日経平均は反落。1日の米株式市場でNYダウは176ドル安と続落。好決算を発表したセールスフォースが相場を押し上げ、序盤は上昇したが、5月ISM製造業景況指数が予想外に前月比で上昇したことで長期金利が上昇、原油価格の上昇も背景に連邦準備制度理事会(FRB)による積極的な利上げへの警戒感が再燃し、結局下落した。ナスダック総合指数も-0.71%と続落。こうした流れを引き継いで日経平均は117.37円安からスタート。朝方に27251.24円(206.65円安)まで下落したが、ナスダック100先物がプラス圏に転じたことや、1ドル=130円台に再び乗せた円安進行が下支えとなり、その後は切り返す展開。前引けにかけて前日終値近辺まで戻した。ただ、27500円を手前に上値は重く、午後はもみ合い。一時下げ幅を広げる場面があったが引けにかけて持ち直した。

 大引けの日経平均は前日比44.01円安の27413.88円となった。東証プライムの売買高は10億9537万株、売買代金は2兆5463億円だった。
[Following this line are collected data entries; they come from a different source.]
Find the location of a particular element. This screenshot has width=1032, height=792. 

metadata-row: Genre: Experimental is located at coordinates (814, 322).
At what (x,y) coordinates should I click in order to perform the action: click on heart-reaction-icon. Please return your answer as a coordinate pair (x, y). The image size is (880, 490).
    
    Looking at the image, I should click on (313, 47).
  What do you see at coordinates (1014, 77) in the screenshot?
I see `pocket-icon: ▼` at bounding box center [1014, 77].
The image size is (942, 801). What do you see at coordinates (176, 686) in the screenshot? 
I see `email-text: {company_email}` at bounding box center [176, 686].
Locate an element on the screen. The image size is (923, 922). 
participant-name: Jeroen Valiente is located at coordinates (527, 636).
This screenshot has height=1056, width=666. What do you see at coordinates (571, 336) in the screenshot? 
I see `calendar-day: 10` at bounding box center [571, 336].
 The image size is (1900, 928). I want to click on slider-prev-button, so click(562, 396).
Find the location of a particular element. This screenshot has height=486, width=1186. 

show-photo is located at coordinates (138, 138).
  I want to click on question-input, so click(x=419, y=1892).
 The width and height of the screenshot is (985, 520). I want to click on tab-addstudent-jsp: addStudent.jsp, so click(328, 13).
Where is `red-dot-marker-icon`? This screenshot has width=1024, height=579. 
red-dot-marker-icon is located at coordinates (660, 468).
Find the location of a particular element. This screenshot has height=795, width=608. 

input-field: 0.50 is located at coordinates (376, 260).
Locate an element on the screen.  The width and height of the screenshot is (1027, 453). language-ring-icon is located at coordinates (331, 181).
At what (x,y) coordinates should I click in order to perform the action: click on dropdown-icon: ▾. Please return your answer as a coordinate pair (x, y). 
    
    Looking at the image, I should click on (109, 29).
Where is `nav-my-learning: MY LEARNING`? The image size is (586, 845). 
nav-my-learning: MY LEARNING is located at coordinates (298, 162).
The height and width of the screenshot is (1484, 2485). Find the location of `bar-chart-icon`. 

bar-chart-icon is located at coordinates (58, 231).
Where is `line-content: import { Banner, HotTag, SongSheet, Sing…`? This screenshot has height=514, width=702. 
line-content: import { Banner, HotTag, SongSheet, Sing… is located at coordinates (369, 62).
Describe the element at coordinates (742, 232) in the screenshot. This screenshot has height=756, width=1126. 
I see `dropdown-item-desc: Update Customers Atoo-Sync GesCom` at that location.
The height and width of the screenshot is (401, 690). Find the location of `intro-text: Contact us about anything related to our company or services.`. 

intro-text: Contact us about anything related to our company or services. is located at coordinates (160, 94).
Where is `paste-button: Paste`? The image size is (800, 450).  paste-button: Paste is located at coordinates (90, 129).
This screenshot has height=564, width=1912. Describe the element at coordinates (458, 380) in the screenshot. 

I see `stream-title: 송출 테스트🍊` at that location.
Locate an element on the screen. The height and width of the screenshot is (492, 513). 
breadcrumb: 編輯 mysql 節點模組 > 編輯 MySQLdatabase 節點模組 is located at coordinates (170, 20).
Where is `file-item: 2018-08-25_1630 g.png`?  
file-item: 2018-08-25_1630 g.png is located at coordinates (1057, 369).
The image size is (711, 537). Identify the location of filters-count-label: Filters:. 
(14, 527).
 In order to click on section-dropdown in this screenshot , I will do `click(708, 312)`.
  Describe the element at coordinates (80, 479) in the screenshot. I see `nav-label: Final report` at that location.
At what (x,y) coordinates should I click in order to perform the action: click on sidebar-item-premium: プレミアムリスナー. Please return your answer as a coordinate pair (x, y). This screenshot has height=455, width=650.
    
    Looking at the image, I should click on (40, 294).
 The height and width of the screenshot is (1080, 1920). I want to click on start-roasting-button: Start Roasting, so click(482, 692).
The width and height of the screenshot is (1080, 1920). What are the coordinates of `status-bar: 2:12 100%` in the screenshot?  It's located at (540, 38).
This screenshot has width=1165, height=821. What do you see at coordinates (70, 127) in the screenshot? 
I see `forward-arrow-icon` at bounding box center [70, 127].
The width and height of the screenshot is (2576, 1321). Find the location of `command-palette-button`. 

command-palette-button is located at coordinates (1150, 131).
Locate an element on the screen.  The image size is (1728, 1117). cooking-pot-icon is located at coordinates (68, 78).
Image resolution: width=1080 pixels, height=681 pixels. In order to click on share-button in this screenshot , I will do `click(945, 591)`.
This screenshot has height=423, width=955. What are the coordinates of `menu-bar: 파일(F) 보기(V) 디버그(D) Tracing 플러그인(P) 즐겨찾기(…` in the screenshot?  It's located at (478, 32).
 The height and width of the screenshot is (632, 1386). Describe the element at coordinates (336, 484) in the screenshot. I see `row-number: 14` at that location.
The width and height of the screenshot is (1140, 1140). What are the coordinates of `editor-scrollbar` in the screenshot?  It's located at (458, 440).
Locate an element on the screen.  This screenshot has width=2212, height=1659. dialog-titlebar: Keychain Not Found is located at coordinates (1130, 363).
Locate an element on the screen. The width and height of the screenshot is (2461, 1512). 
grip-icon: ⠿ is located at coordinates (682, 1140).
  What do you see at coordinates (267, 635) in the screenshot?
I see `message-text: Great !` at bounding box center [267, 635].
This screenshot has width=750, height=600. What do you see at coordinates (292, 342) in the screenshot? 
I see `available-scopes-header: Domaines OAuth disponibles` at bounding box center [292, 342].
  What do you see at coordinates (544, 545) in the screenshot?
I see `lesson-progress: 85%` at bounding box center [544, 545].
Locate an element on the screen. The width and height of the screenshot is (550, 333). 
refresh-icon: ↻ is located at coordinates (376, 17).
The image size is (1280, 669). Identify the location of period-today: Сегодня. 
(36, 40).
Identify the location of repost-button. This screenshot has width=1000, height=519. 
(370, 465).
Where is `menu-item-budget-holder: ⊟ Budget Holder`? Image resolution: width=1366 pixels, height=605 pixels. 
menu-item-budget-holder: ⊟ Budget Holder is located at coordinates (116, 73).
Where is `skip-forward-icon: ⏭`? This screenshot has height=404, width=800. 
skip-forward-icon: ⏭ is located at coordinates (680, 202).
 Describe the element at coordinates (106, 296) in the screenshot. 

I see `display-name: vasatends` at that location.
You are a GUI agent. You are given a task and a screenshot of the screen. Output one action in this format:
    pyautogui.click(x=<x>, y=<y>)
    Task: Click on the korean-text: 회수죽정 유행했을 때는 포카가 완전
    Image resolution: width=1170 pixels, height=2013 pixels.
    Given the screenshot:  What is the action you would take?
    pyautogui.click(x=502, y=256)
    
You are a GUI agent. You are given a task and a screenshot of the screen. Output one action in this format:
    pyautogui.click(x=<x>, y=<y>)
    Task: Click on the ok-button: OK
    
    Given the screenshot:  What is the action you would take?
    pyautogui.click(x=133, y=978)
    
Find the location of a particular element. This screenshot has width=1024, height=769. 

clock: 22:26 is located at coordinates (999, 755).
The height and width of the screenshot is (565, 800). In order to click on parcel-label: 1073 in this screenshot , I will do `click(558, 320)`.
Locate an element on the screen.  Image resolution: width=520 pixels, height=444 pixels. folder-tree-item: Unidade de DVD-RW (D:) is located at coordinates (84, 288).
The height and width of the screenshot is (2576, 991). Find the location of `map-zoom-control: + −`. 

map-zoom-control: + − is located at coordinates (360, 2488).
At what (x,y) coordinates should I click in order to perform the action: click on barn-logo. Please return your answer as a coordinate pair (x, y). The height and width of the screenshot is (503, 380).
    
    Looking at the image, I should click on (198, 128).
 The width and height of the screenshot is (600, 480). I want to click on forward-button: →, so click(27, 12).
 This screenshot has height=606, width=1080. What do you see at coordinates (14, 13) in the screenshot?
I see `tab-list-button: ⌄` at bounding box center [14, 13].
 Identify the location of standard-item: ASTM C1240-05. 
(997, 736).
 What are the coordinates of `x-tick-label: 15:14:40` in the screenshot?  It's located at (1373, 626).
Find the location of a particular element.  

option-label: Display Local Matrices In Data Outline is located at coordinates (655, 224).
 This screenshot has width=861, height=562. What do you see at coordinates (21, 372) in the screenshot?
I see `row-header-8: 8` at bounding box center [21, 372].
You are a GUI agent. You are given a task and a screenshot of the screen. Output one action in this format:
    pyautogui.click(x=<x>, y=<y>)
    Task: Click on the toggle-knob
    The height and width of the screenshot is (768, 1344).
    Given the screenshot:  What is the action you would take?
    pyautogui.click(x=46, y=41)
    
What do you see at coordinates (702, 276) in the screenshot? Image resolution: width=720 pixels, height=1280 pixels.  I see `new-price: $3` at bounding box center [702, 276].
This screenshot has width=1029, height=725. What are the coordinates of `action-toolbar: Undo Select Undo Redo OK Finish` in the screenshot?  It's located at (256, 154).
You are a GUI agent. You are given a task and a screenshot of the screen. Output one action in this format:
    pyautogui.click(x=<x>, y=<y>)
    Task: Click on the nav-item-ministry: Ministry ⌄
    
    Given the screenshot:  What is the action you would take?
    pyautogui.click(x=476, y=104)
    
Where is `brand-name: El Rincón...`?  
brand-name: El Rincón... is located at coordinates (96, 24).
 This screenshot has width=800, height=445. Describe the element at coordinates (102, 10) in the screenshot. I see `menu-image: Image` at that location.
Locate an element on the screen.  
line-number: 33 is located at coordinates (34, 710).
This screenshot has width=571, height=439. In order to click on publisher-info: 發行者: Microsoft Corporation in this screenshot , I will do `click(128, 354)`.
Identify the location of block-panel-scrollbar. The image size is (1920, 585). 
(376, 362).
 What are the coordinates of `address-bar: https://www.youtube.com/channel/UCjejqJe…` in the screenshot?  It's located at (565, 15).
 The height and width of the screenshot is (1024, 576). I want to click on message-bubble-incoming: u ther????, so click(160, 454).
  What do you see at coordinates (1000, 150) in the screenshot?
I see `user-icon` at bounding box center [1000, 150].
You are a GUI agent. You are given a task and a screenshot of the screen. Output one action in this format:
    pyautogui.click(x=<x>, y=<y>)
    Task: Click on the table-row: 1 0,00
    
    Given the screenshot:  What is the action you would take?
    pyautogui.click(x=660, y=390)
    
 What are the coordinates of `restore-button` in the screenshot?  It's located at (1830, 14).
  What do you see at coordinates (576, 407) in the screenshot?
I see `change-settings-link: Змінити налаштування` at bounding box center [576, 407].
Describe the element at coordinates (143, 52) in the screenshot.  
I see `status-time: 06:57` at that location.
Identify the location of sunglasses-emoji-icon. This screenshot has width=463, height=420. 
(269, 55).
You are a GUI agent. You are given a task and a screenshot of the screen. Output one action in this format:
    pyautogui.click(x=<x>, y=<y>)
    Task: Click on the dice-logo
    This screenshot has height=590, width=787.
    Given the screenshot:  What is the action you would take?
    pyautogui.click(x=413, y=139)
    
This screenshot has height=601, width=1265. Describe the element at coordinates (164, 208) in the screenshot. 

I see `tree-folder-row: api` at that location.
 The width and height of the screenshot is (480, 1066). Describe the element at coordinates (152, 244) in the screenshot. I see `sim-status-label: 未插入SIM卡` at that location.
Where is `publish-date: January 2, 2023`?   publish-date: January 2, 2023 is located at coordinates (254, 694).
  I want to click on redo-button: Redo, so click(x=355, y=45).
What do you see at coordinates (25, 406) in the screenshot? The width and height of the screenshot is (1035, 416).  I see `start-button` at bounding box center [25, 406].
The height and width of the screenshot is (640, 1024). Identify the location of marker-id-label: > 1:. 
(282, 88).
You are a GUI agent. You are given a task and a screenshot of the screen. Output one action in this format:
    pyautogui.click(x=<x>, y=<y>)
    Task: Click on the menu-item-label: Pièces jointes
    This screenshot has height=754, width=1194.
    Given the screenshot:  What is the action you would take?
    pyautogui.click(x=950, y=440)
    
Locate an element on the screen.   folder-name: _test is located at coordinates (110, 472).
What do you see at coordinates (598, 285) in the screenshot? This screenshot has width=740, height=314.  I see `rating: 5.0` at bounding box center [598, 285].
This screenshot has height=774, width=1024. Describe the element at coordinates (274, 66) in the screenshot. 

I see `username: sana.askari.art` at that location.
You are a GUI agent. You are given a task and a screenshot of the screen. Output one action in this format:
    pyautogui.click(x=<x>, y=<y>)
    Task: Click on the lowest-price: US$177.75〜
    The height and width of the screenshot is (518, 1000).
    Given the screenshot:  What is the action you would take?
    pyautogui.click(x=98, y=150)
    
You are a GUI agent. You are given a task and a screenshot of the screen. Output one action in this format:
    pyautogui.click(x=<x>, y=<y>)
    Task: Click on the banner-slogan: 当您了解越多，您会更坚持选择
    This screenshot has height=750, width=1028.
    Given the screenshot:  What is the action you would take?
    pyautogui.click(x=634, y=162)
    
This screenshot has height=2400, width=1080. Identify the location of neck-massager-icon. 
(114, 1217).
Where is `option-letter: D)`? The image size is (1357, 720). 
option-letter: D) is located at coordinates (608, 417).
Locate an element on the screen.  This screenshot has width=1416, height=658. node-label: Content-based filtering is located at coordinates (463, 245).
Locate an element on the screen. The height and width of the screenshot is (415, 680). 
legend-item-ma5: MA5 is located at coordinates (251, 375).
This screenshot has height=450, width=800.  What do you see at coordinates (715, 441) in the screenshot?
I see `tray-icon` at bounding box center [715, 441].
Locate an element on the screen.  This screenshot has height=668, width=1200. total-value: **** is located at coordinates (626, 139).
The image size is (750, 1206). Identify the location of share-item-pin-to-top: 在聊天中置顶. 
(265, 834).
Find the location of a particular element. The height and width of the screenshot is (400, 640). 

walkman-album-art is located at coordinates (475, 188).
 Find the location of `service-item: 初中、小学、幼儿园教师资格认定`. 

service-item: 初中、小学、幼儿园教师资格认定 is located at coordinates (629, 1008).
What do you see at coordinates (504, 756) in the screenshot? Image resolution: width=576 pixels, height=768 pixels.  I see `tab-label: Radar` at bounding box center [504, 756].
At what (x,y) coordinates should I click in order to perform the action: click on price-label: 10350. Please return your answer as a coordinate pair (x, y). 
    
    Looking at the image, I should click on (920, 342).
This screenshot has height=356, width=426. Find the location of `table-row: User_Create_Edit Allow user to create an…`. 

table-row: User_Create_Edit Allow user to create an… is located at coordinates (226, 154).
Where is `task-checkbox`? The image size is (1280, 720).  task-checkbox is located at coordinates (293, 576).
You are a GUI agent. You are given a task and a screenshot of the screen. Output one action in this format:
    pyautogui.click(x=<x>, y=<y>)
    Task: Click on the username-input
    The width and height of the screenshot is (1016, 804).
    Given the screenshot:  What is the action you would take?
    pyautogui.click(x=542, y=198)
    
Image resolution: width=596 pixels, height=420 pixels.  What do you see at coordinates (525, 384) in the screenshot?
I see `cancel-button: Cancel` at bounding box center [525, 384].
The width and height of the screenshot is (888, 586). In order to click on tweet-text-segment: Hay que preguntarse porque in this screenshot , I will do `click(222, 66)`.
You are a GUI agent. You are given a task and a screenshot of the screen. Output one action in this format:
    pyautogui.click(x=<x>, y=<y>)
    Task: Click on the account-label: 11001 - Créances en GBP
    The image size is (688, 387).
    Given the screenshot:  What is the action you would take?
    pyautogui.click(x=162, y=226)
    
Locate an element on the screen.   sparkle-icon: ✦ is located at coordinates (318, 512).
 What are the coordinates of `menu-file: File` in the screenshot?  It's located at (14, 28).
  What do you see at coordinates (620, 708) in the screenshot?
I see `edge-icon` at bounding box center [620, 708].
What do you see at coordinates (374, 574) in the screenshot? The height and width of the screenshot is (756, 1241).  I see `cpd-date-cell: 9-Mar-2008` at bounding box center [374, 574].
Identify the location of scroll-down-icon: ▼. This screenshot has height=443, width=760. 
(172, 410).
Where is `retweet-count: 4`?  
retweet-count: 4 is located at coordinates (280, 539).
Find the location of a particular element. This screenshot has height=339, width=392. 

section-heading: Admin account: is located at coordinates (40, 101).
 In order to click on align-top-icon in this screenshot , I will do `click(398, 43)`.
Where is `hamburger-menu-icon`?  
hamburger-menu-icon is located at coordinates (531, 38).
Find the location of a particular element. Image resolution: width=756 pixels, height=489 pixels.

セクターでは鉱業、医薬品、精密機器が下落率上位となった一方、石油・石炭、保険、ゴム製品が上昇率上位となった。東証プライムの値下がり銘柄は全体の65%、対して値上がり銘柄は32%となった。

 個別では、レーザーテック<6920>、ソニーG<6758>、リクルートHD<6098>、ルネサス<6723>、任天堂<7974>などの主力ハイテク・グロース(成長)株が総じて大幅に下落。INPEX<1605>や住友鉱山<5713>など資源関連株の一角も安い。ユニ・チャーム<8113>、花王<4452>、味の素<2802>などの内需系銘柄や、武田薬<4502>、アステラス薬<4503>、塩野義<4507>など医薬品株の多くが大きく下落。東証プライム市場値下がり率上位にはシグマクシス<6088>、ラクスル<4384>、ギフティ<4449>、ラクス<3923>などの中小型グロース株が多く並んだ。

 一方、アフリカ子会社売却や自社株買い積極化の姿勢が評価された関西ペイント<4613>が急伸。目標株価の引き上げを受けた大阪チタニウム<5726>も急伸し、東邦チタニウム<5727>は連れ高の展開。フリュー<6238>はカバレッジ開始を受けて大幅に上昇。ダブル・スコープ<6619>はレーティング最上位継続が好感され急伸。レーティング格上げを受けて太陽誘電<6976>とリコー<7752>が買われた。海運では川崎汽船<9107>が一時大幅安も切り返して上昇。円安進行を支援要因に三菱自<7211>も大幅高。東証プライム売買代金ではその他、ファーストリテ<9983>、TDK<6762>、東芝<6502>が大きく上昇。東証プライム値上がり率上位には決算が好感された内田洋行<8057>などもランクイン。